#### WHAT THIS TASK INVOLVES
At the line that includes "Action: tap(239, 236)", begin writing out the entries below exactly, and continue through the last line without adding anything.

=== THE INPUT ===

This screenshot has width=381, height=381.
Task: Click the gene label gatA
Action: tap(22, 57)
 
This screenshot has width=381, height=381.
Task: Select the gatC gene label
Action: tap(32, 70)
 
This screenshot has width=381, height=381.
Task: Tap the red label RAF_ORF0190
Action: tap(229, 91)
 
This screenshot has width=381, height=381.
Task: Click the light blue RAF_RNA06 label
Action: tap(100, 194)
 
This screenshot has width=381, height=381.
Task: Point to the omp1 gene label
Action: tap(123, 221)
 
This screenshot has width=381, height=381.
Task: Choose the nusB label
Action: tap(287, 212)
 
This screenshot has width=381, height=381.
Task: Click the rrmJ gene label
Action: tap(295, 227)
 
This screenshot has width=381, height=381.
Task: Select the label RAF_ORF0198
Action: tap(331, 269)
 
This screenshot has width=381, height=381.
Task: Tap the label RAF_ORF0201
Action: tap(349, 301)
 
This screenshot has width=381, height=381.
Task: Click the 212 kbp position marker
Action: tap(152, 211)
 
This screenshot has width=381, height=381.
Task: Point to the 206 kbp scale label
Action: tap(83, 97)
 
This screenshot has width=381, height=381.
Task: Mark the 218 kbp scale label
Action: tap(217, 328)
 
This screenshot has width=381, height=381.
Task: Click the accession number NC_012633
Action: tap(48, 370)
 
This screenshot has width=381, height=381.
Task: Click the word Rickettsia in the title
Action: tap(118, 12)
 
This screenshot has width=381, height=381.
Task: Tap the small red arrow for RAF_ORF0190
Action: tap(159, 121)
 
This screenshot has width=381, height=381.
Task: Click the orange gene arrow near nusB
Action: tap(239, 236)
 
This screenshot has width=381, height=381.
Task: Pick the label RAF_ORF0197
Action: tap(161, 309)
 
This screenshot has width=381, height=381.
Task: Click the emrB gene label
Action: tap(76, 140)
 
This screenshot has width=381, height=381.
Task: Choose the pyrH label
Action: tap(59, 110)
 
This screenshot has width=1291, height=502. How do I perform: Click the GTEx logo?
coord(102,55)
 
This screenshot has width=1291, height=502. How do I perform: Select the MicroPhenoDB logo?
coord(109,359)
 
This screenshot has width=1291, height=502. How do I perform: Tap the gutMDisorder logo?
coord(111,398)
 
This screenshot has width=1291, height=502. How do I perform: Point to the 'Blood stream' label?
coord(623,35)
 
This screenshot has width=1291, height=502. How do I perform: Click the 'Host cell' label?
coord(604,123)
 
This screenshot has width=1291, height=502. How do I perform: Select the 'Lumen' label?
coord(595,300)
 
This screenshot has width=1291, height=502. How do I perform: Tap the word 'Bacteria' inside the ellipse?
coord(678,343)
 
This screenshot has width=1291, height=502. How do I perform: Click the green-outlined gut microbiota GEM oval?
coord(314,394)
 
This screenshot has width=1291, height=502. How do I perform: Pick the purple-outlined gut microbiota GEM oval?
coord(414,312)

===

#### EXERCISE RESULT
Action: tap(239, 236)
 
This screenshot has width=381, height=381.
Task: Pick the label RAF_ORF0197
Action: tap(161, 309)
 
This screenshot has width=381, height=381.
Task: Click the emrB gene label
Action: tap(76, 140)
 
This screenshot has width=381, height=381.
Task: Choose the pyrH label
Action: tap(59, 110)
 
This screenshot has width=1291, height=502. How do I perform: Click the GTEx logo?
coord(102,55)
 
This screenshot has width=1291, height=502. How do I perform: Select the MicroPhenoDB logo?
coord(109,359)
 
This screenshot has width=1291, height=502. How do I perform: Tap the gutMDisorder logo?
coord(111,398)
 
This screenshot has width=1291, height=502. How do I perform: Point to the 'Blood stream' label?
coord(623,35)
 
This screenshot has width=1291, height=502. How do I perform: Click the 'Host cell' label?
coord(604,123)
 
This screenshot has width=1291, height=502. How do I perform: Select the 'Lumen' label?
coord(595,300)
 
This screenshot has width=1291, height=502. How do I perform: Tap the word 'Bacteria' inside the ellipse?
coord(678,343)
 
This screenshot has width=1291, height=502. How do I perform: Click the green-outlined gut microbiota GEM oval?
coord(314,394)
 
This screenshot has width=1291, height=502. How do I perform: Pick the purple-outlined gut microbiota GEM oval?
coord(414,312)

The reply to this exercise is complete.